年金の受給目安額や平均額を見てきましたが、老後に受け取る年金を増やす方法はないのでしょうか。

ここでは、老齢年金の受給額を増やす方法をご紹介します。

3.1 厚生年金加入期間を延ばす

厚生年金の受給額は「加入期間の長さ」と「加入期間中の報酬」という2つの要素で決まります。

加入期間が長いほど受給額が増える仕組みであるため、厚生年金への加入期間を延ばすというのは年金を増やす方法として効果的です。

例えば、定年退職後も再雇用・再就職で働き続けることで、厚生年金の受給額を増やすことができます。

再雇用・再就職は体力を維持できたり、社会とのつながりを保てたりと年金以外の利点も多いため、検討してみると良いでしょう。

3.2 受給開始時期を繰り下げる

老齢年金の繰下げ受給のイメージ4/4

年金の繰下げ受給のイメージ

出所:日本年金機構「年金の繰下げ受給」

老齢年金は原則65歳から受給が始まりますが、66歳以降に繰り下げて受給することも可能です。

最大で75歳まで繰下げ可能となっており、繰り下げた期間に応じて年金額が増額されます。

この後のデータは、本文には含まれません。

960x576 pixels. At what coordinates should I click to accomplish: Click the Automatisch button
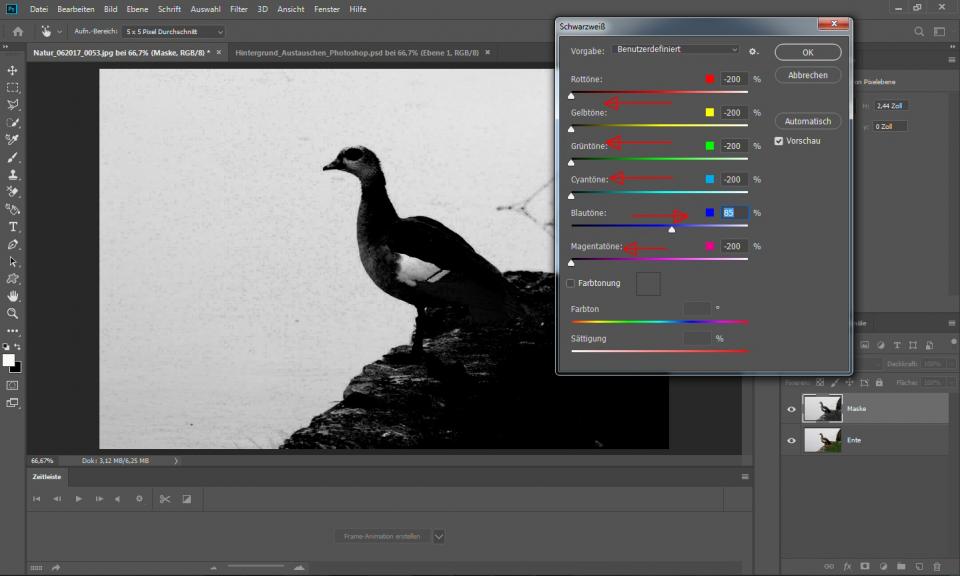pyautogui.click(x=808, y=121)
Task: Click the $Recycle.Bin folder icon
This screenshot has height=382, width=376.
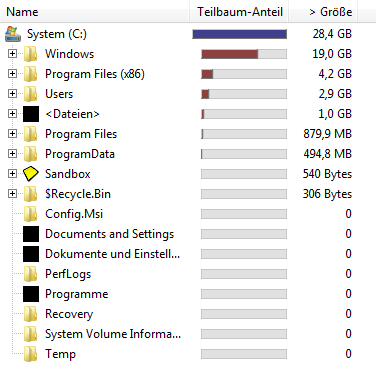Action: coord(30,194)
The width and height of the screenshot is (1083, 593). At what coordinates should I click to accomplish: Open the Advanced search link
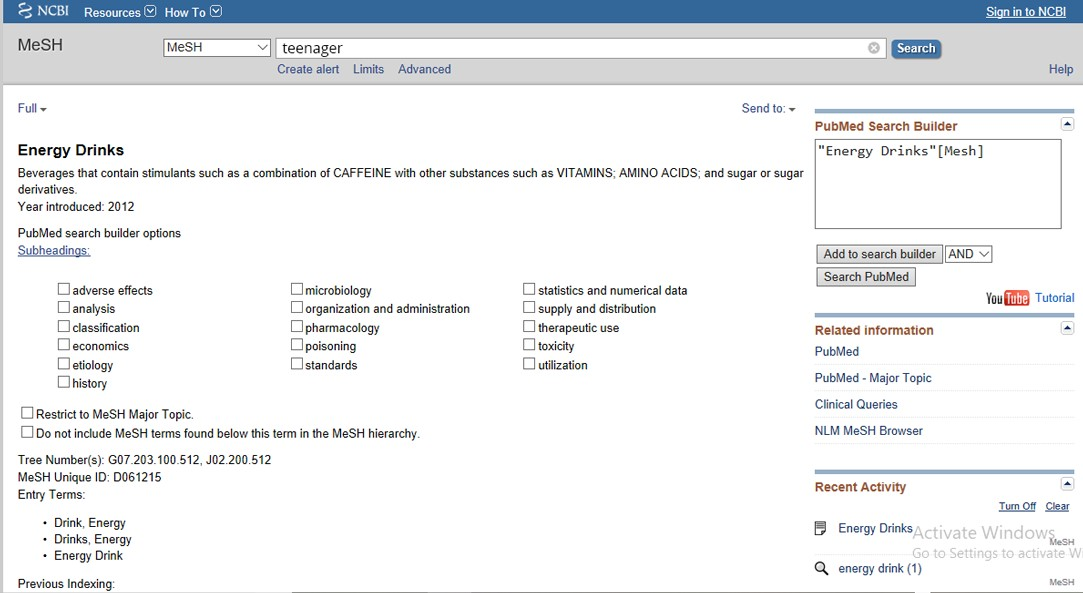click(424, 69)
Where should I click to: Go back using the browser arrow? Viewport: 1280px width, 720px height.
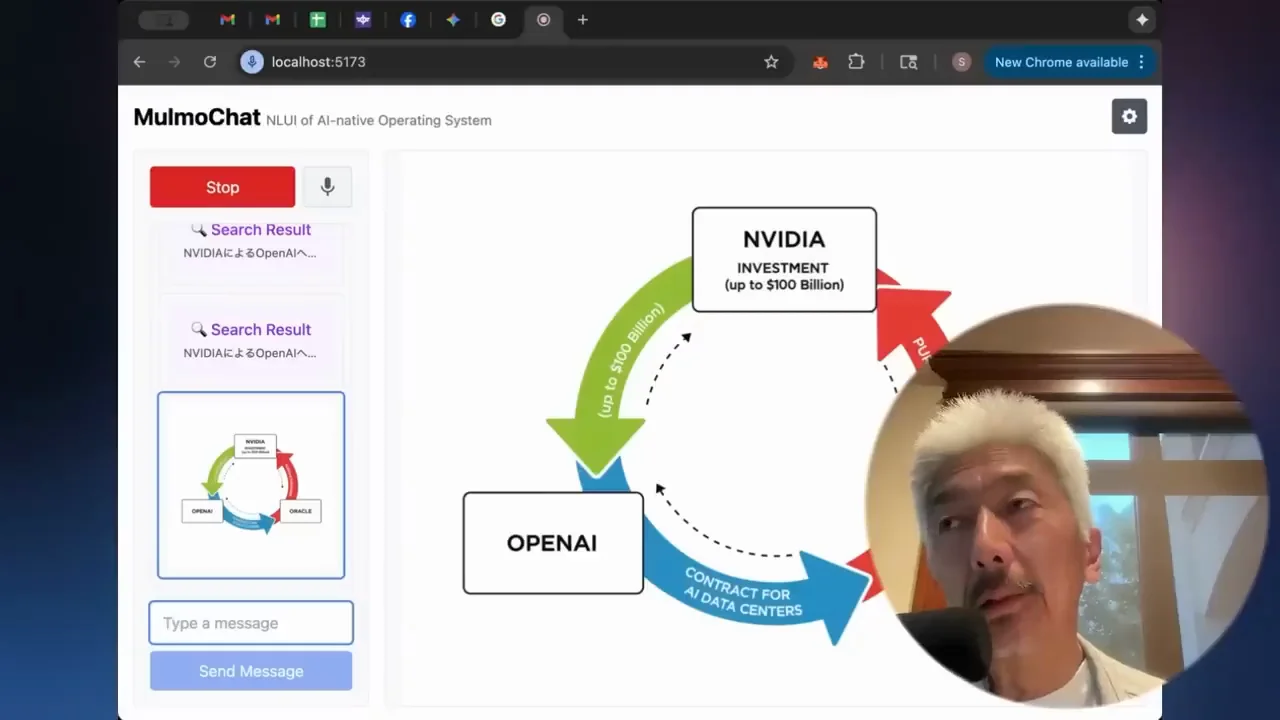[x=139, y=62]
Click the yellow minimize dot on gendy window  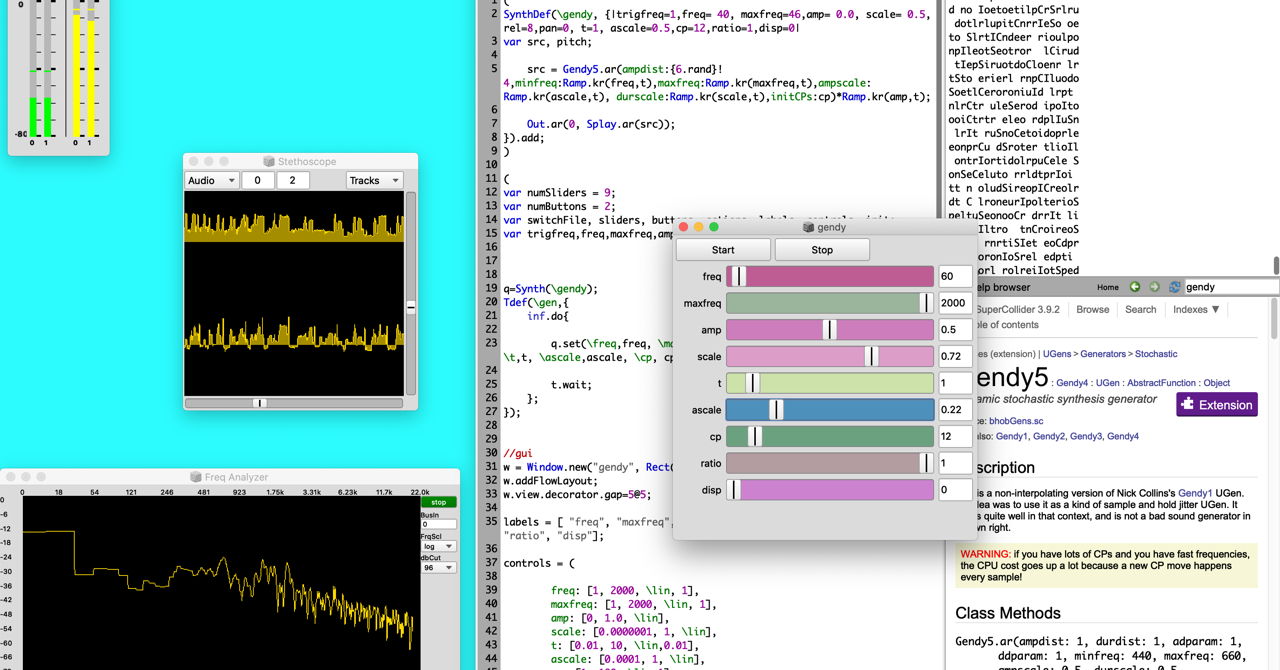[700, 227]
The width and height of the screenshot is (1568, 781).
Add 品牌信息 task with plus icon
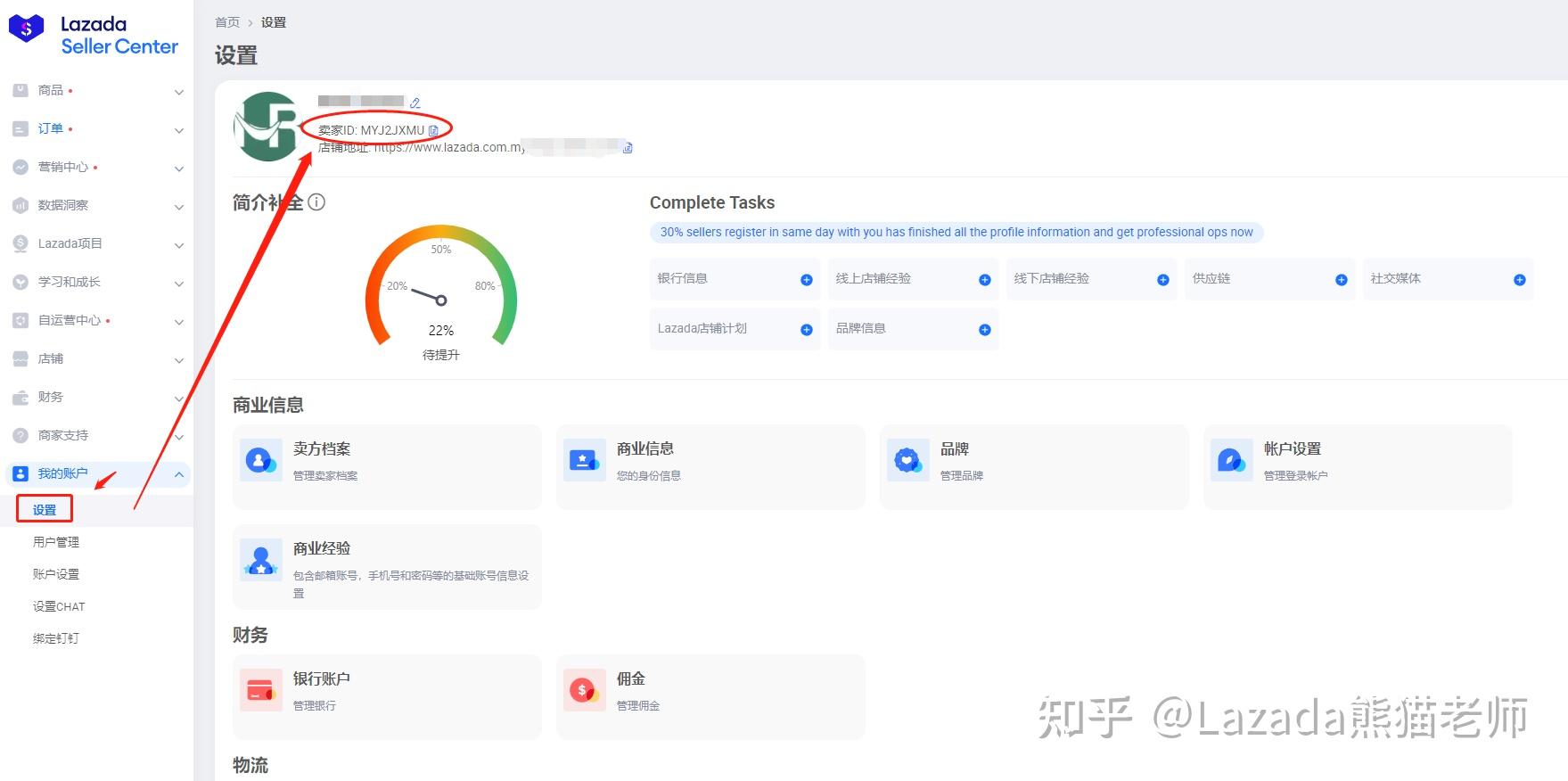click(x=985, y=330)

増額率は「0.7%×65歳に達した月から繰下げ申出月の前月までの月数」で計算されます。

1年間繰り下げた場合は8.4%、5年間なら42.0%、10年間なら84.0%の増額になる仕組みです。

繰下げ受給による年金の増額は一生にわたって続きます。

再雇用・再就職などで長く働く予定がある場合は、すぐに年金を受給するのではなく、繰下げ受給で年金額を増額するというのもひとつの手です。

3.3 付加年金・国民年金基金を活用する

先ほどのデータを見ても分かる通り、国民年金のみに加入している方は厚生年金に加入する方と比べて年金水準は低めです。

しかし、国民年金の第1号被保険者と任意加入被保険者は、付加年金・国民年金基金に加入することができます。

どちらも老後の年金受給額を増やせる制度であるため、活用を検討してみましょう。

付加年金は、国民年金保険料に月額400円の付加保険料を上乗せして納付することで、老後に追加で年金を受給できる制度です。

付加年金額は「200円×付加保険料納付月数」で計算され、2年間受給するだけで支払った付加保険料の元を取ることができます。

国民年金基金は、月額6万8000円を上限とした掛金の拠出により、老後の年金受給額を増やす制度です。

掛金は全額所得控除の対象となり、年金の受取時にも公的年金等控除が適用されます。

老後の年金を増やしつつ、税金面でのメリットを享受できることが特徴です。

「国民年金のみの受給では老後が不安」という方は、付加年金・国民年金基金の活用を検討してみると良いでしょう。

ただし、二つの制度を併用することはできないため注意が必要です。